▸ **Extrait de page**
Il faut dire que l’institut américain finance des travaux virologiques à Wuhan depuis 2015 et était sans doute bien embarrassé par cette hypothèse. Si le département de la défense américaine Darpa a refusé de financer Defuse jugeant le projet risqué, le NIH avait accordé une subvention à EcoHealth Alliance, dont une partie réservée à l’institut de virologie de Wuhan pour l’étude de coronavirus de chauve-souris.

La France dans une position peu confortable

Le gouvernement français, qui a aidé la Chine a lancer la création de son laboratoire de virologie, est aussi dans une position peu confortable. Après le lancement du projet en 2004, les services de renseignements français ont alerté les autorités sur les risques d’exploitation militaires de ces laboratoire remplis de virus mortels. Par la suite, la construction du laboratoire inauguré en 2016 a été émaillée d’incidents technologique et diplomatiques.

▸ **Données fournies**

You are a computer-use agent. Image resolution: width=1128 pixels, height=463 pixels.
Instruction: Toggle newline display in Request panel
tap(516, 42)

▸ **La consigne**
Quelles années sont mentionnées dans l'extrait sur le laboratoire de Wuhan ? Seul l'extrait sert de source, pas les lignes.

▸ **Réponse**
2015, 2004 et 2016.